# Metropolis sampling for the concussions data

### Chapter 3.2.3: Metropolis sampling

Let \(Y_i\) be the number of concussions (aggregated over all teams and games) in season \(i\) (1=2012,…,4=2015). We model these counts as
\[Y_i\sim\mbox{Poisson}(N\lambda_i) \mbox{ where } \lambda_i=\exp(\beta_1+i\beta_2),\]
\(N\) is the number of games played per year and \(\lambda_i\) is the rate in year \(i\). To complete the Bayesian model, we specify uninformative priors \(\beta_1,\beta_2\sim\mbox{Normal}(0,\tau^2)\).

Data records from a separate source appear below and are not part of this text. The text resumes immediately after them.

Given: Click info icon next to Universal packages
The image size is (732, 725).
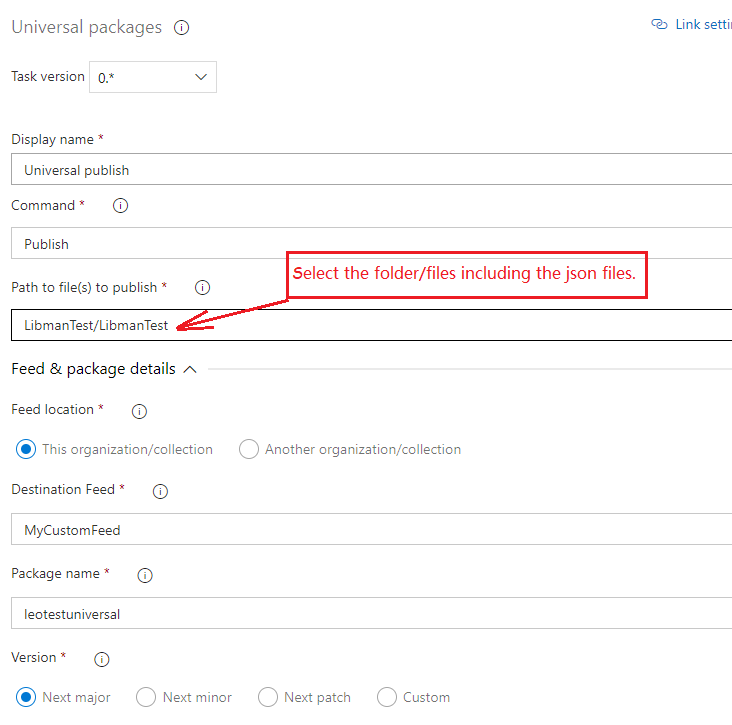Looking at the screenshot, I should [181, 28].
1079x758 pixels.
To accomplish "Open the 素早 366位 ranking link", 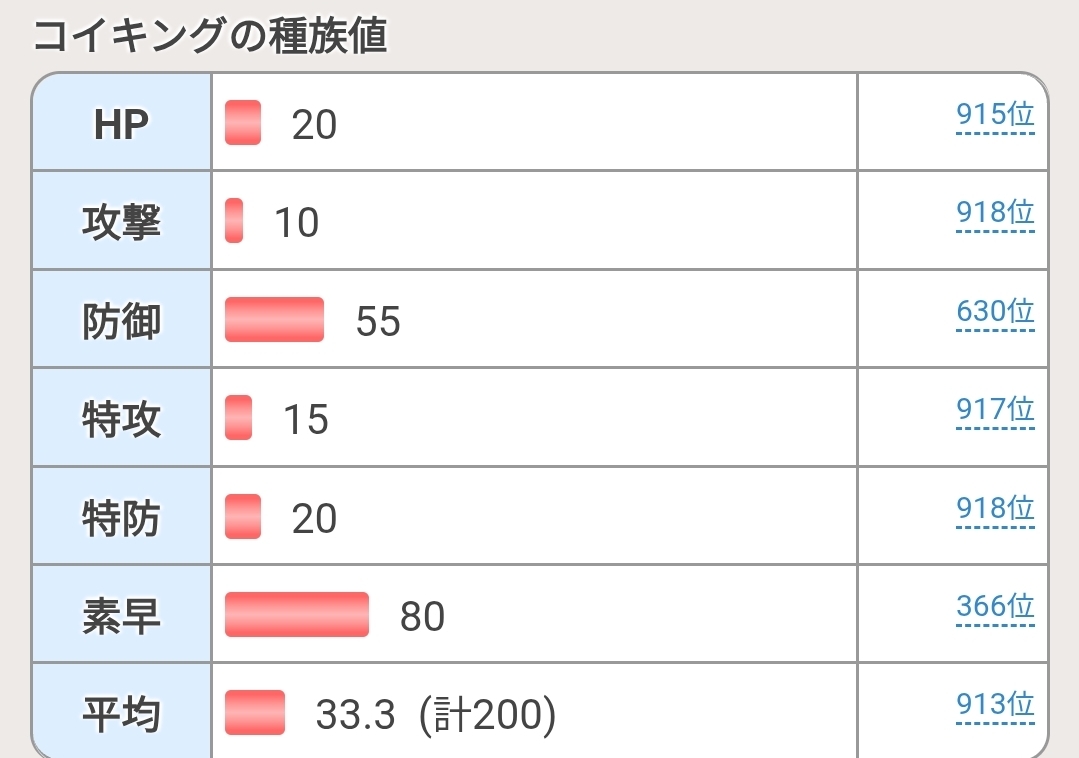I will (x=994, y=607).
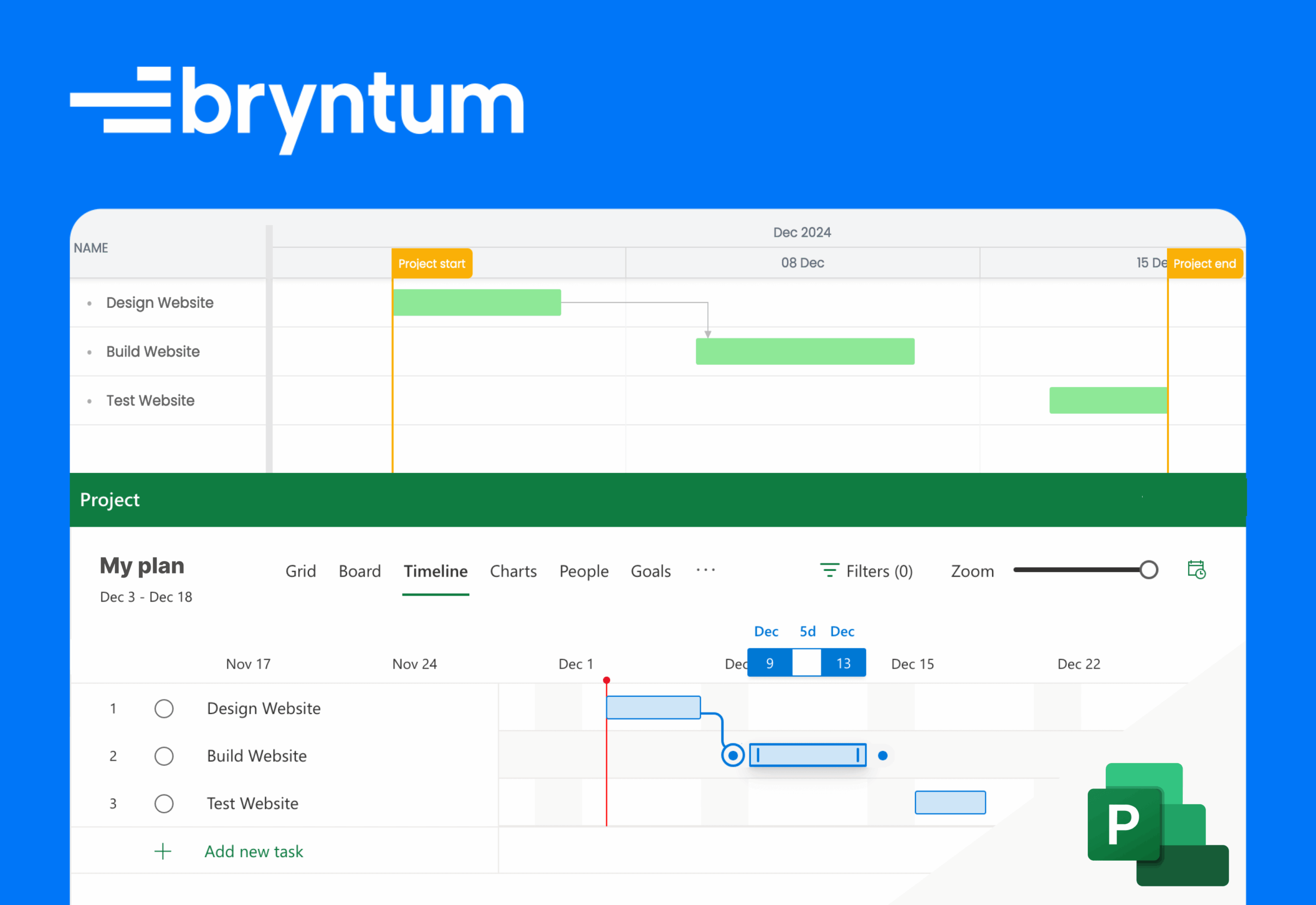Viewport: 1316px width, 905px height.
Task: Toggle completion circle for Build Website
Action: coord(164,756)
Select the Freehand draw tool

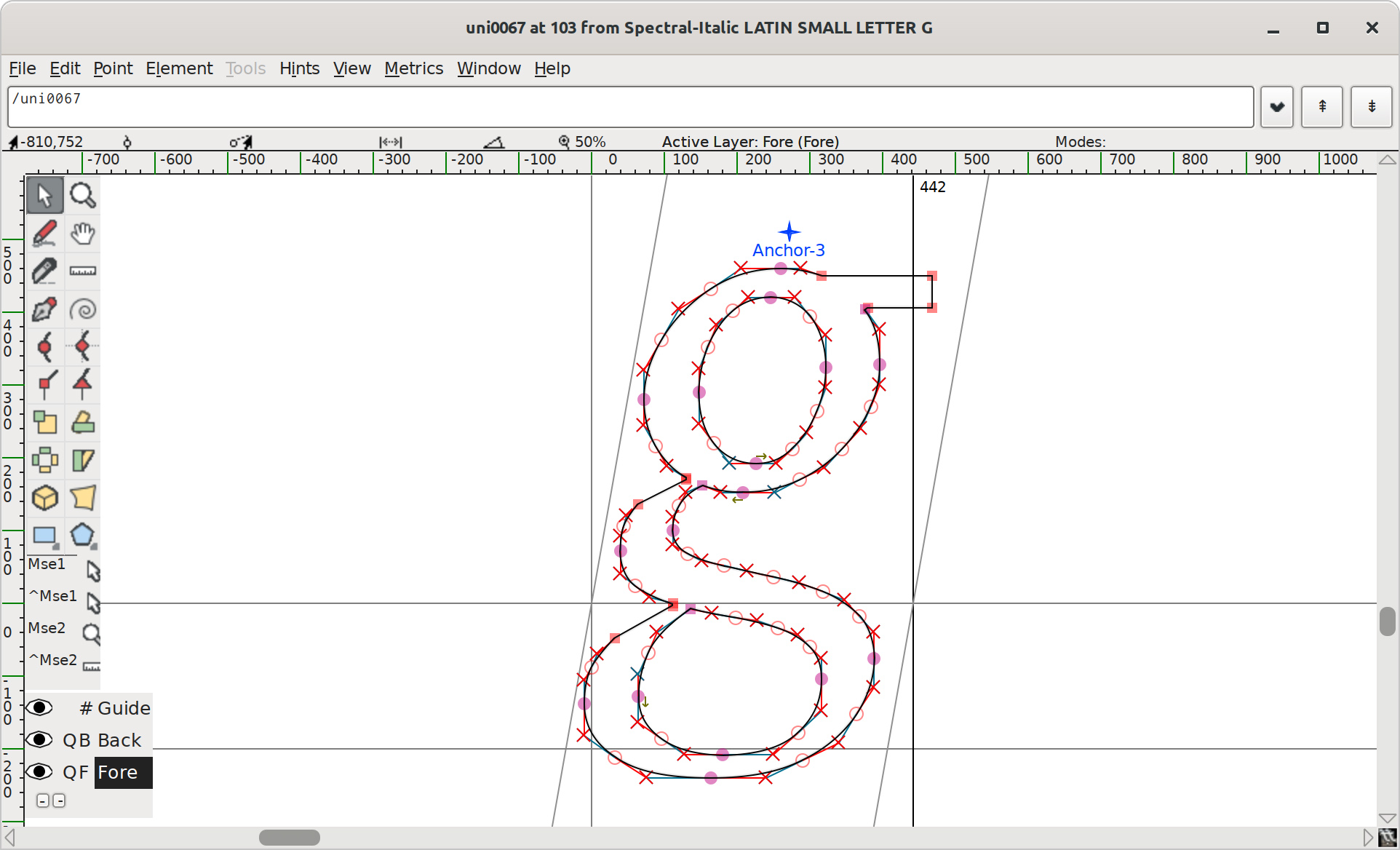click(44, 234)
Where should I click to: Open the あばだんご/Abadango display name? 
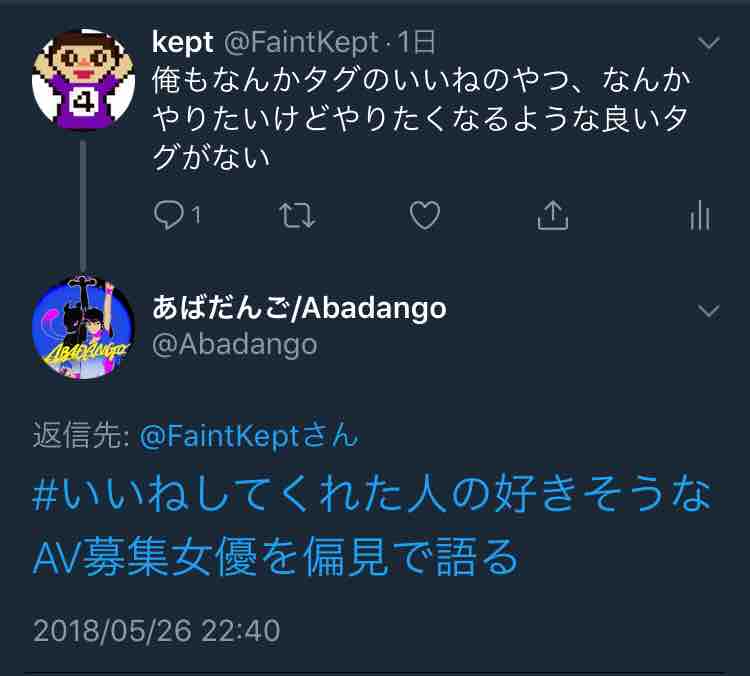[299, 308]
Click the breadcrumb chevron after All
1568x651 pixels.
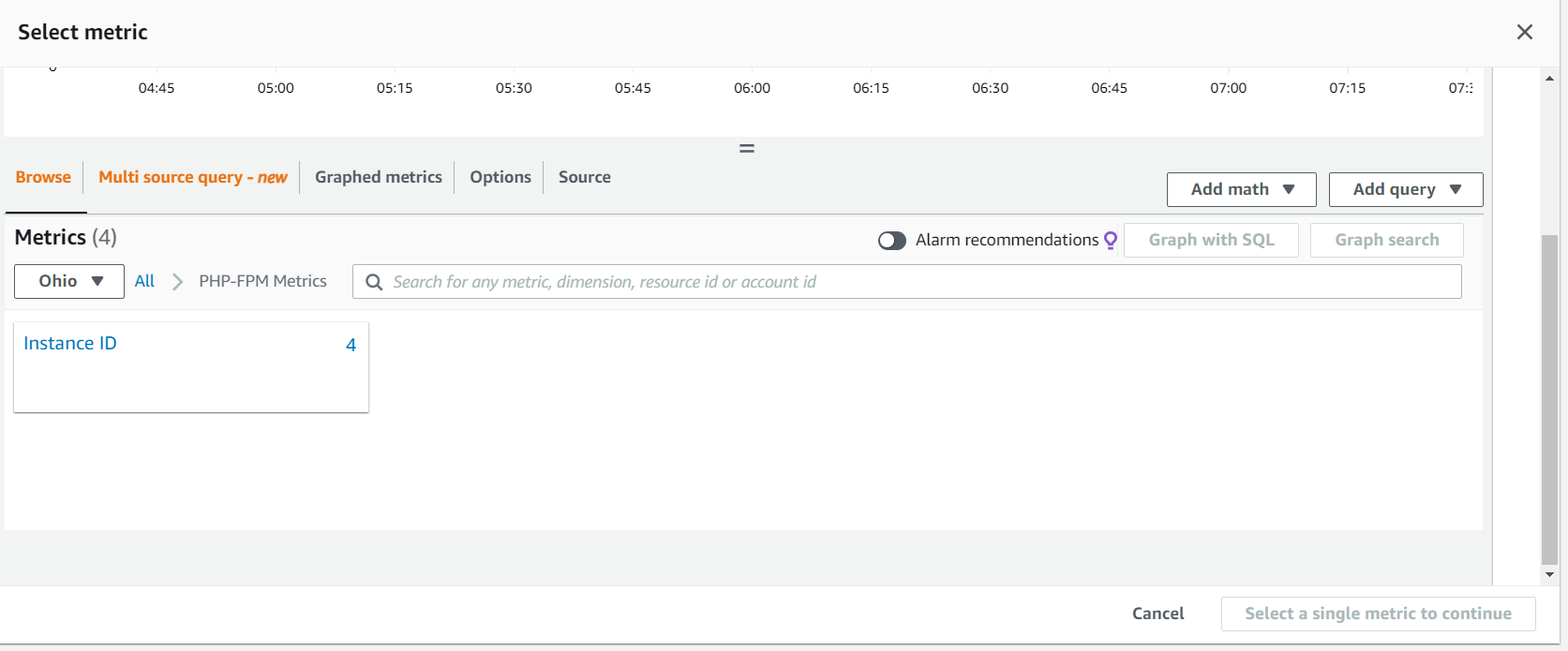[x=177, y=281]
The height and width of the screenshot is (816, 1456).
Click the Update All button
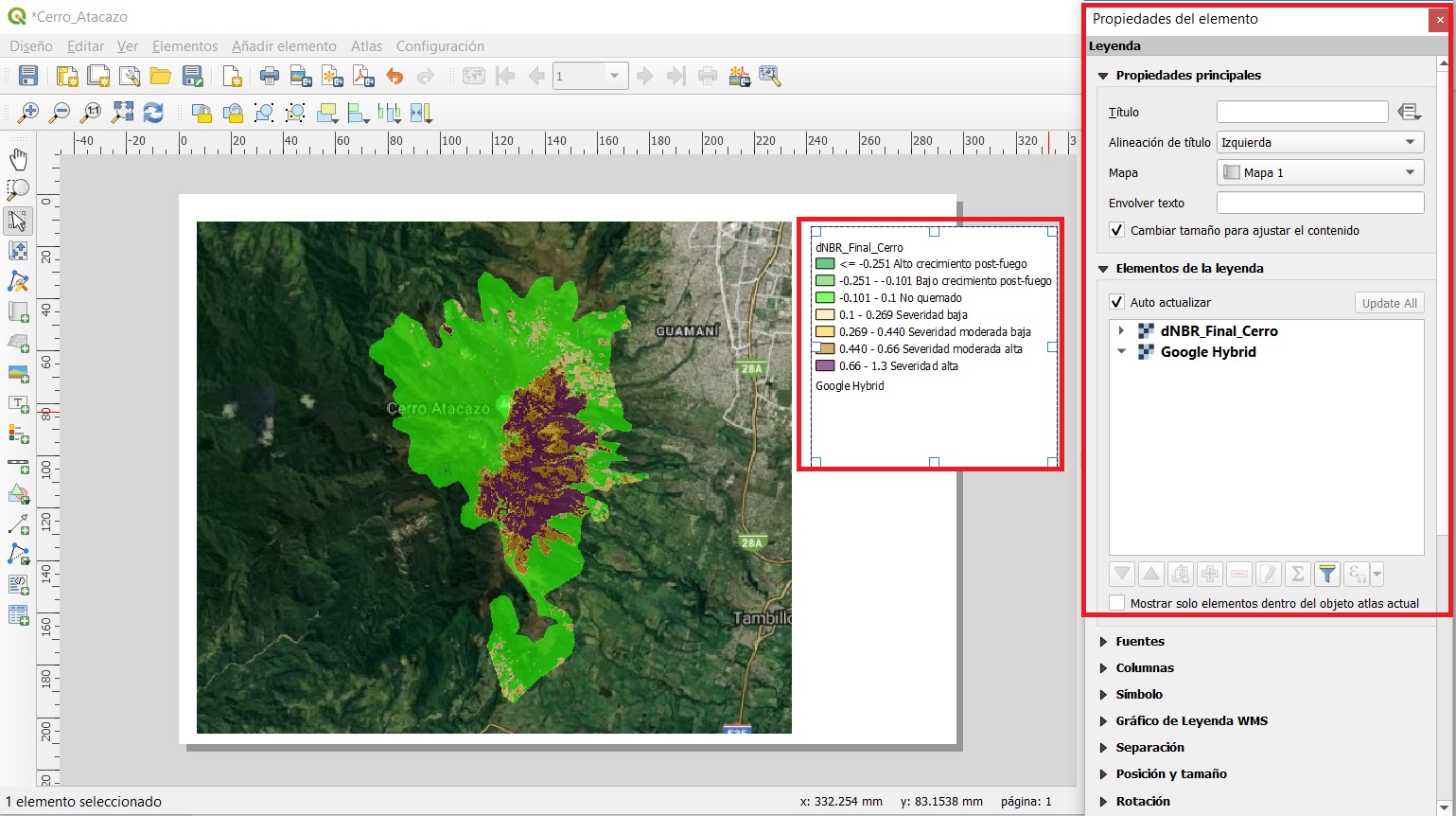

The log of the mean concussion rate is linear in time with \(\beta_2\) determining the slope. The objective is to determine if the concussion rate is increasing, i.e., \(\beta_2>0\).

## Load the data

```
Y <- c(171, 152, 123, 199)
t <- 1:4
n <- 4
N <- 256
```

## Initialize

```
# Create an empty matrix for the MCMC samples
S <- 25000
samples <- matrix(NA,S,2)
colnames(samples) <- c("beta1","beta2")
fitted <- matrix(0,S,4)
# Initial values
beta <- c(log(mean(Y/N)),0)
# priors: beta[j] ~ N(0,tau^2)
tau <- 10
# candidate standard deviations
can_sd <- rep(0.1,2)
```

## Define the log posterior as a function

```
log_post <- function(Y,N,t,beta,tau){
mn <- N*exp(beta[1]+beta[2]*t)
like <- sum(dpois(Y,mn,log=TRUE))
prior <- sum(dnorm(beta,0,tau,log=TRUE))
post <- like + prior
return(post)}
```

## Metropolis sampling

```
for(s in 1:S){
for(j in 1:2){
can <- beta
can[j] <- rnorm(1,beta[j],can_sd[j])
logR <- log_post(Y,N,t,can,tau)-log_post(Y,N,t,beta,tau)
if(log(runif(1))<logR){
beta <- can
}
}
samples[s,] <- beta
fitted[s,] <- N*exp(beta[1]+beta[2]*t)
}
```

## Compute the acceptance rates and plot the samples

```
# Acceptance rates
colMeans(samples[1:24999,]!=samples[2:25000,])
```

```
## beta1 beta2
## 0.4311772 0.1752070
```

```
plot(samples[,1],type="l",xlab="Iteration",ylab=expression(beta[1]))
```

```
plot(samples[,2],type="l",xlab="Iteration",ylab=expression(beta[2]))
```

```
plot(samples[1:200,2],type="b",xlab="Iteration",ylab=expression(beta[2]))
```

## Summarize the fitted values for each year

The boxplots are the posterior distribution of the \(N\lambda_i=N\exp(\beta_1+i\beta_2)\), and the points are the observed counts. The linear trend doesn't fit particularly well.

```
boxplot(fitted,outline=FALSE,ylim=range(Y),
xlab="Year",ylab="Fitted values",names=2012:2015)
points(Y,pch=19,cex=2)
```

```
# Posterior probability that the slope is positive
mean(samples[,2]>0)
```

```
## [1] 0.84052
```

There is some evidence that the rate is increasing, but it seems to be driven only by the last year.